Epidermolysis Bullosa

Epidermolysis Bullosa (EB) is an inherited group of diseases that are characterized by blistering lesions on the skin and mucus production areas. These may occur anywhere on the body but most commonly appear at sites of friction and minor trauma such as the feet and hands. Blisters may also occur on internal organs, such as the esophagus, stomach and respiratory tract, without any apparent friction.

The EB conditions result from genetic defects of molecules to adhere to one another. Loss of adhesion results in blister formation. There are 3 major types of EB based on different sites of blister formation within the skin structure. Epidermolysis Bullosa simplex (EBS) affects the epidermis or uppermost layer of skin cells. Junctional Epidermolysis Bullosa (JEB) affects the layer of skin between the epidermis and the dermis. Dystrophic Epidermolysis Bullosa (DEB) affects the deeper layer of skin cells.

Within each of these types of EB there are various subtypes. Varying degrees of severity that range from mild to severe are found with each EB type.

EB is an inherited disease, which means that you have inherited one or two EB genes. EB usually occurs at birth or shortly after. Males and females are equally affected. Occasionally EB may be mild enough at birth not to be apparent and it is not until the child is older or reaches adulthood before it is detected.

Since there are varying severities and subtypes within the EBS, each presents unique symptoms. There are four subtypes of EBS. Weber-Cockayne is the most common form of EBS. Blisters develop on the hands and feet in response to the friction of learning to crawl or walk. The wounds heal without scarring, but may result in thickening of the skin on soles and palms. Koebner is a generalized form of EBS where blisters develop all over the body, but most commonly on the hands, feet, and extremities, and mild appearances on mucus production areas and nails. The skin of the palms and soles will also thicken and may develop plaques. Dowling Meara is a severe form of EBS, with blistering on the face, trunk and limbs, nails, and possibly internal organs. The skin thickens with calluses so severe that joint movement may be affected. EB with muscular dystrophy is due to a plectin mutation which causes variable blistering followed by a case of muscular dystrophy later in life.

JEB also shows four subtypes. Herlitz JEB is the most severe form where blisters appear all over the body, in the mucus production areas and on internal organs, often starting with just a small single blister. Usually, a hoarse cry or cough is indicative of internal organ involvement. Complications often lead to infant death before age two. Non-Herlitz JEB shows blistering and mucosal involvement with particular focus on the scalp, nails, and teeth. This can still cause complications which lead to infant death. Generalized atrophic benign EB starts with mild blistering and involvement of the scalp, nail and teeth. Blisters worsen in warmer climates and heal with an atrophied appearance. EB with pyloric atresia refers to blistering in addition to pyloric atresia — an abnormal closing of an opening in the body.

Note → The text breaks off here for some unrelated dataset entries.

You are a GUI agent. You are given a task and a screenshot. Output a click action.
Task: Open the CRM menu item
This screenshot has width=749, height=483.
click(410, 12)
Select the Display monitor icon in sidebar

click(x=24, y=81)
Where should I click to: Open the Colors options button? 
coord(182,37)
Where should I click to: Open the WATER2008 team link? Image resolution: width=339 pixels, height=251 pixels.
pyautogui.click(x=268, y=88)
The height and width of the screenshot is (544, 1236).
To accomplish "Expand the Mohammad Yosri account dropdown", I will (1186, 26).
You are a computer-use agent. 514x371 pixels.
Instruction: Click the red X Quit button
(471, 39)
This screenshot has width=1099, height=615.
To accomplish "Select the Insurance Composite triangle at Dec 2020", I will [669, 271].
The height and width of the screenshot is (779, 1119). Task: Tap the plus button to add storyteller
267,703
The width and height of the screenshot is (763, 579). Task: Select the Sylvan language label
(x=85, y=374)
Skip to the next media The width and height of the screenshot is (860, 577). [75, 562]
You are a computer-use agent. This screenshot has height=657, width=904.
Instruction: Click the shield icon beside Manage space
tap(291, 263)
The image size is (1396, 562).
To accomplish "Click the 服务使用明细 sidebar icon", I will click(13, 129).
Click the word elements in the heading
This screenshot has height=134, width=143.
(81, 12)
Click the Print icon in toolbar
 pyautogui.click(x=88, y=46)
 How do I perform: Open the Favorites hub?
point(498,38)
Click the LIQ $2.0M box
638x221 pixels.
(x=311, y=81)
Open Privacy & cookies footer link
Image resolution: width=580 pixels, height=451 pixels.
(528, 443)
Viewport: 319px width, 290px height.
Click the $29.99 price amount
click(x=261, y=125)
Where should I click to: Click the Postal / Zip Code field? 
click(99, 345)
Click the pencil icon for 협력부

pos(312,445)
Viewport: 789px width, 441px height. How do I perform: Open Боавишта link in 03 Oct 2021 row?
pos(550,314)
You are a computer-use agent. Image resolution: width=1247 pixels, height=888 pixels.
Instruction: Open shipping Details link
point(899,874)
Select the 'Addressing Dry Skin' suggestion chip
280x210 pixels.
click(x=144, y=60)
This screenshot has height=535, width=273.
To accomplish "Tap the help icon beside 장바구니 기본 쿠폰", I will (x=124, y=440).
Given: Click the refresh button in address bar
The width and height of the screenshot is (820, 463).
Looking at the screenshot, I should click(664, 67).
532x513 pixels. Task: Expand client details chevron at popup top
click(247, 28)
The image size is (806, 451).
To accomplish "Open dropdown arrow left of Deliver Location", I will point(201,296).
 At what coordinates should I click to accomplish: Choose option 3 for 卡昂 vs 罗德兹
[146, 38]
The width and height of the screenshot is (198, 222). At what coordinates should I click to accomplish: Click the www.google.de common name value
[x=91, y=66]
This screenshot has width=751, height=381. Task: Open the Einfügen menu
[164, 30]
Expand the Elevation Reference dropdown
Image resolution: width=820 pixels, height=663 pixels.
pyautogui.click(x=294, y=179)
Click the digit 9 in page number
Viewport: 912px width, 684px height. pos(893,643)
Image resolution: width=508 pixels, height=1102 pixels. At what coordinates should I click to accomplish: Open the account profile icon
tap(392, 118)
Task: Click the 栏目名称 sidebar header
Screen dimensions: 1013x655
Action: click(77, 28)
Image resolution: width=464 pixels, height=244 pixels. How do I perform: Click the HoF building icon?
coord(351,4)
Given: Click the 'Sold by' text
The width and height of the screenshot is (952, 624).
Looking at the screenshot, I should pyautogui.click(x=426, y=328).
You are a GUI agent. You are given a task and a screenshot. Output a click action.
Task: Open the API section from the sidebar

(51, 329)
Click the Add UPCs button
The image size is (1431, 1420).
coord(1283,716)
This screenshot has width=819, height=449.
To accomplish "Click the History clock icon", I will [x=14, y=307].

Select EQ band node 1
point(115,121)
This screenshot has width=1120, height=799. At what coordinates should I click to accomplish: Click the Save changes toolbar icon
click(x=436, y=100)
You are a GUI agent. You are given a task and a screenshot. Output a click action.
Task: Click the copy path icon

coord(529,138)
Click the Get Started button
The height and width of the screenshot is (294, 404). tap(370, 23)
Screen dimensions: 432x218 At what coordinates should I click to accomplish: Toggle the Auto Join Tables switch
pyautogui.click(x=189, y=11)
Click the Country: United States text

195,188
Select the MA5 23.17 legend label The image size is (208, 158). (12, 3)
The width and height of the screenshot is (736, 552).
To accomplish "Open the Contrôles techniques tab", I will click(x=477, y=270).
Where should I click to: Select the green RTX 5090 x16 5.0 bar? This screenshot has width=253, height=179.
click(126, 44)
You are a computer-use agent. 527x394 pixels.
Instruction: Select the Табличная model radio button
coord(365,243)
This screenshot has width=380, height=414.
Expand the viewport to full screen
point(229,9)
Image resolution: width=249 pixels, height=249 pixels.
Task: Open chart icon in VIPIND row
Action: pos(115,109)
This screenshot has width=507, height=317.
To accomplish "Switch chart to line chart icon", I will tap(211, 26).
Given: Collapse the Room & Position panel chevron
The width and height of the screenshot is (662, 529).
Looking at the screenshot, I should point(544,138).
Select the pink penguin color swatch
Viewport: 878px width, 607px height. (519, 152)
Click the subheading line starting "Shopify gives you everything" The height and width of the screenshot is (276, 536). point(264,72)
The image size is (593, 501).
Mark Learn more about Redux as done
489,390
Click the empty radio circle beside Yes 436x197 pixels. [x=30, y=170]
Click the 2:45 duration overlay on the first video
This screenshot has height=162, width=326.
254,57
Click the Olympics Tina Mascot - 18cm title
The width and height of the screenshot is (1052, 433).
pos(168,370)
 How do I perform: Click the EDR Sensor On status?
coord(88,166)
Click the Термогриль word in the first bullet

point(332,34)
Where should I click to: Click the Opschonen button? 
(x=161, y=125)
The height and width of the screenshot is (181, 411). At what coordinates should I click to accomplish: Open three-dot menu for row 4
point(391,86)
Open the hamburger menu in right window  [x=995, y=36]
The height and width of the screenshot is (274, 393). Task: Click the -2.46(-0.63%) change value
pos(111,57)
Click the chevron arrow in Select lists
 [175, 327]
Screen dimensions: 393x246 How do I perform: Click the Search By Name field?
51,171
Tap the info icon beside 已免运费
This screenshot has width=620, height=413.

DEB only has two subtypes. Dominant DEB manifests similarly to Weber-Cockayne with blistering focused in high-friction areas, resulting in white spots and scarred healing. Recessive DEB presents with severe blistering in large areas of the skin and mucus production aresa. The blistering heals with such severe scarring mobility may be limited and digits may fused together (mitten hands). Complications often lead to skin cancers or death.

Differential Diagnosis (Other conditions with similar appearance)

Pemphigoid
Dyshidrotic Eczema
Friction Blisters
Linear IgA dermatosis
Pemphigus vulgaris
Thermal Burns

Diagnosis is performed through clinical inspection to confirm correct diagnosis. Because of the number of variations and subtypes, it is important to determine the affected skin layer and severity of blistering.